Introduction

The objective of this assignment is to read in a csv file that has the flight delays for two airlines in a wide format. Then to use tidyr and dplyr to tidy and transform the data. Lastly, to perform an analysis to compare the arrival delays for the two airlines.

Tidying and Transforming Data

First, load required packages.

library(tidyverse)
library(kableExtra)

Next, read in the csv file and take a look.

# df <- read.csv(choose.files())
df <-read.csv("https://raw.githubusercontent.com/klgriffen96/spring23_data607_hw5/main/flights.csv")
kable(head(df))  |>
  kable_styling("striped")
X X.1 Los.Angeles Phoenix San.Diego San.Francisco Seattle
ALASKA on time 497 221 212 503 1,841
delayed 62 12 20 102 305
NA NA NA
AMWEST on time 694 4,840 383 320 201
delayed 117 415 65 129 61

Rename headers.

df <- df |> rename(Airline = colnames(df)[1], Status = colnames(df)[2])

Now, remove unnecessary blanks, fill in airlines, and ensure all are numeric.

# Take only the rows which have values
df <- subset(df, nchar(Status) > 0)

# Fill in airline, even when it isn't there
for (i in 1:dim(df)[1]){
  temp <- nchar(df$Airline[i])
  if (temp > 0) {
    airline <- df$Airline[i]
  } else {
    df$Airline[i] <- airline
  }
}

# Make sure all values are numeric
n <- colnames(df)
for (i in 3:length(n)){
  df[[n[i]]] <- as.numeric(str_remove(df[[n[i]]], ","))
}
kable(head(df))  |>
  kable_styling("striped")
Airline Status Los.Angeles Phoenix San.Diego San.Francisco Seattle
1 ALASKA on time 497 221 212 503 1841
2 ALASKA delayed 62 12 20 102 305
4 AMWEST on time 694 4840 383 320 201
5 AMWEST delayed 117 415 65 129 61

Perform the pivot to go from wide format to long format so that each Airline, Airport combination is a row, then back to a wide format so that the on time and delay are their own columns.

df_long <-df |>
   pivot_longer(cols = Los.Angeles:Seattle,
               names_to = "Airport", 
               values_to = "count")

df_wide <- df_long |>
   pivot_wider(names_from = Status,
               values_from = count
   )

kable(head(df_wide))  |>
  kable_styling("striped")
Airline Airport on time delayed
ALASKA Los.Angeles 497 62
ALASKA Phoenix 221 12
ALASKA San.Diego 212 20
ALASKA San.Francisco 503 102
ALASKA Seattle 1841 305
AMWEST Los.Angeles 694 117

Analysis of Arrival Delays

To analyze the arrival delays, do a basic comparison of the overall percent of delayed flights were for each airline, then each airline by each location.

percent_delayed <- df_wide |>
     group_by(Airline, Airport) |> 
     summarize(
         Percent_Delayed = round(`delayed`*100/(`delayed` + `on time`))
         , .groups = "drop") |>
    arrange(desc(Percent_Delayed))

overall_delayed <- df_wide |>
    group_by(Airline) |>
    summarise(
        Overall_Percent_Delayed = round(sum(`delayed`)*100/sum(`delayed` + `on time`))
    )

# Display table - head 
kable(head(percent_delayed))  |>
  kable_styling("striped")
Airline Airport Percent_Delayed
AMWEST San.Francisco 29
AMWEST Seattle 23
ALASKA San.Francisco 17
AMWEST San.Diego 15
ALASKA Seattle 14
AMWEST Los.Angeles 14
# Display overall percent 
kable(overall_delayed) |>
  kable_styling("striped")
Airline Overall_Percent_Delayed
ALASKA 13
AMWEST 11

Alaska airline overall delayed about 13% of it’s flights and AM West overall delayed about 11% of its flights.

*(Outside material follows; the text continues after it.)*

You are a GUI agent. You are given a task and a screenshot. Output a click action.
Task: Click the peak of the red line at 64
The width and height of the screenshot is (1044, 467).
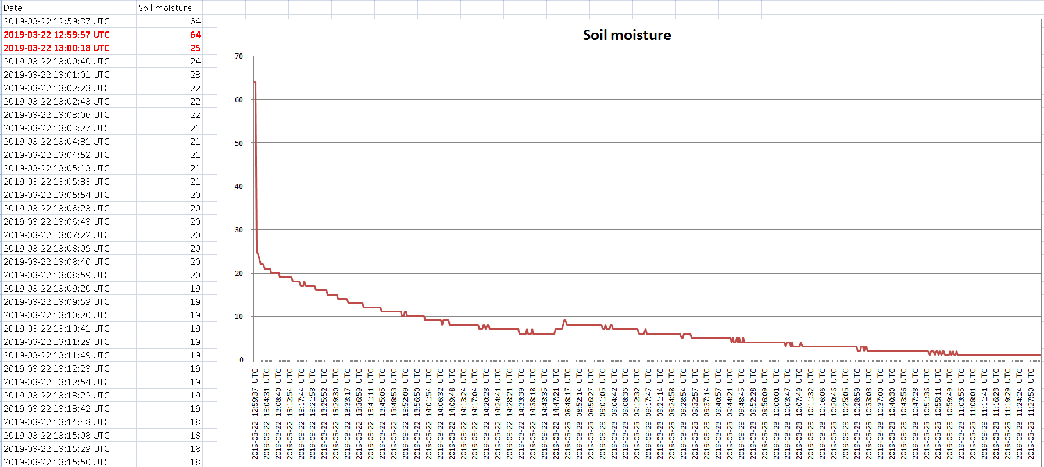(x=255, y=82)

The highest percent of flights delayed by Alaska were to San Francisco at 17% and for AM West it was also San Francisco at 29%.

Create a bar chart showing the ratios of on-time and delayed for each location.

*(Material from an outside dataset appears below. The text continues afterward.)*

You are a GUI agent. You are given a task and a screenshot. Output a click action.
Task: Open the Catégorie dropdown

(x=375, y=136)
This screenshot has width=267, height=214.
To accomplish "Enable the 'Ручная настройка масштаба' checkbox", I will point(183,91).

ggplot(percent_delayed, aes(x=Airport, y=Percent_Delayed, fill= Airline)) + 
    geom_bar(stat="identity" , position=position_dodge())

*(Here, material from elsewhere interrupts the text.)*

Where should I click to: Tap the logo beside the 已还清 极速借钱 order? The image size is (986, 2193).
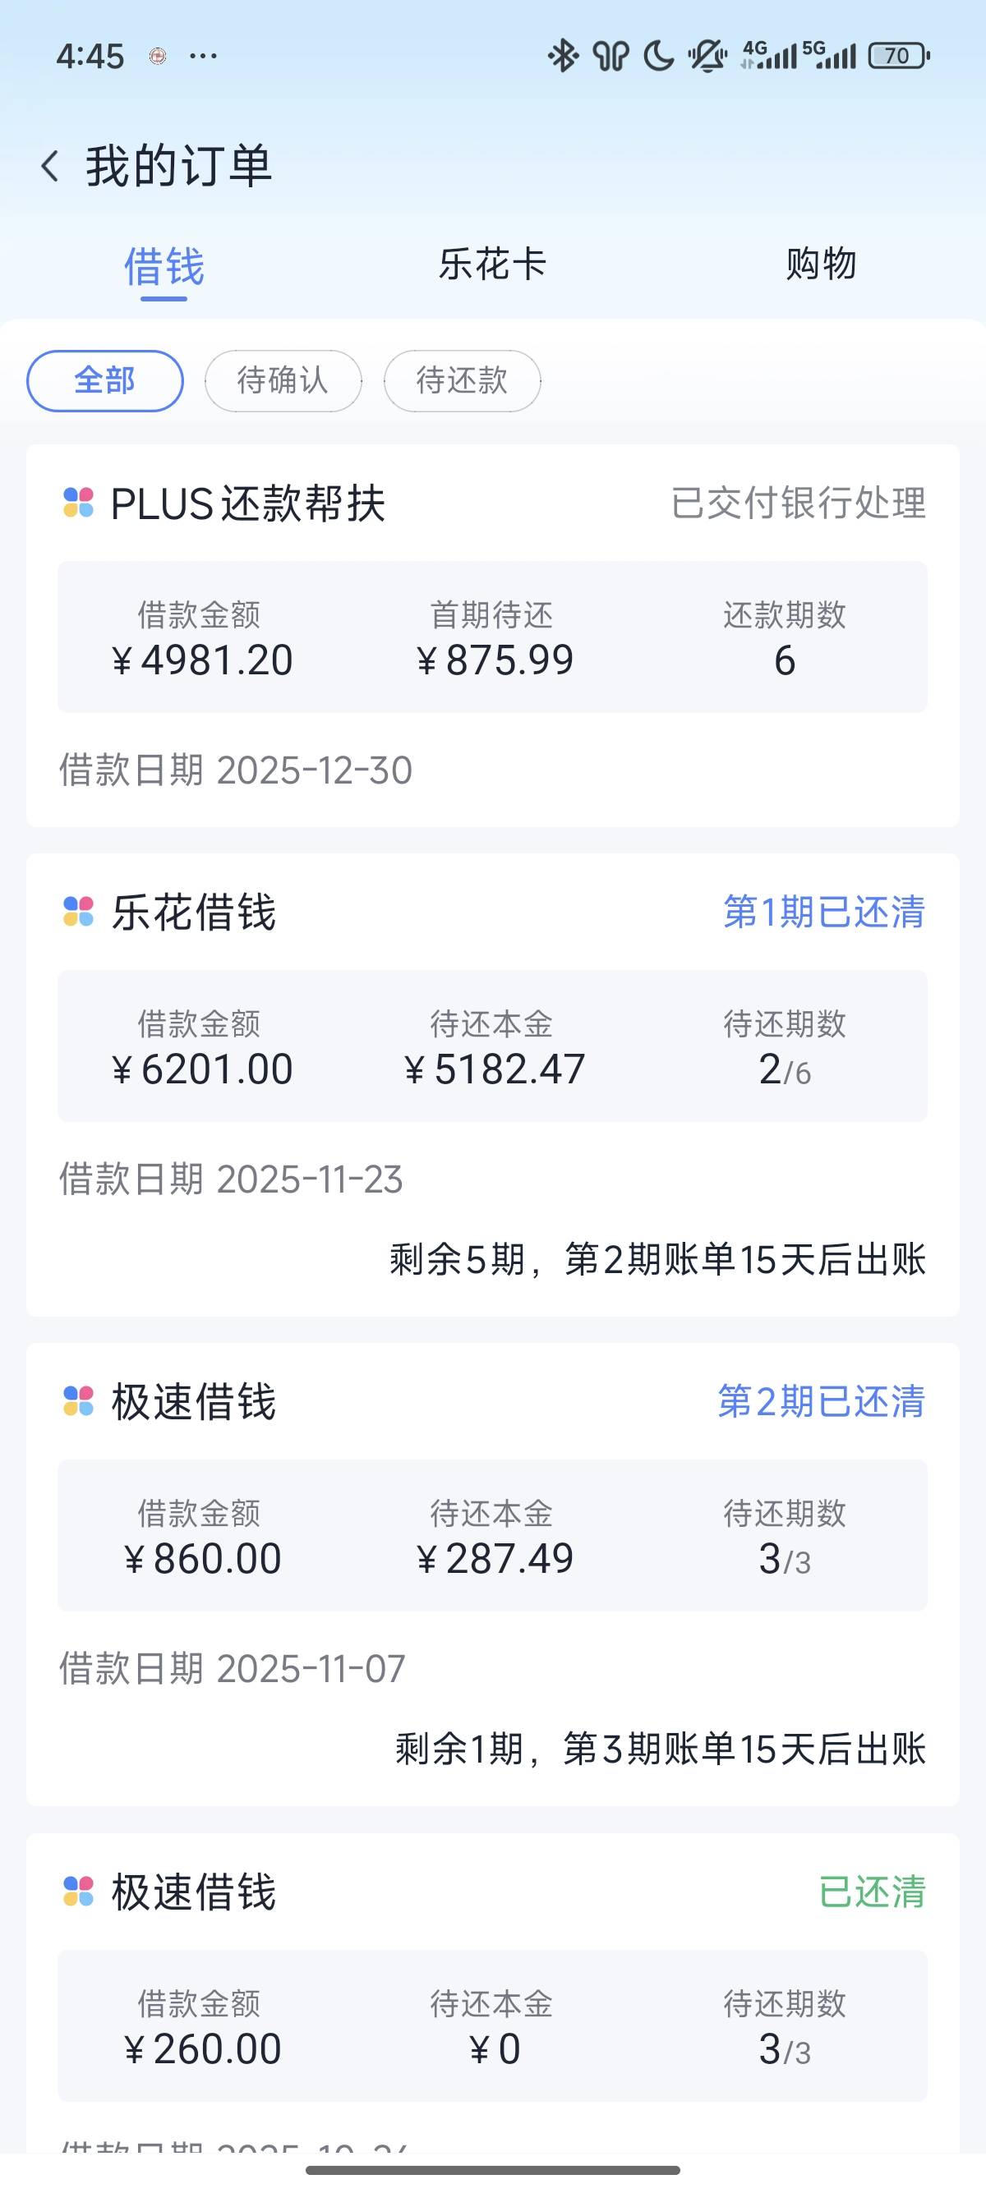(x=78, y=1892)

The bar chart makes it clear that across all destinations, AM West had a higher percent of delayed flights than Alaska did. This is an interesting observation because overall - Alaska had a greater percentage of delays than AM West - but when you look at each destination individually you can see that AM West had a greater percentage of delays by each destination.

Conclusion

In conclusion, I read in a csv file that had the flight delays for two airlines in a wide format. Then I used tidyr and dplyr to tidy and transform the data. Lastly, I performed an analysis to compare the arrival delays for the two airlines.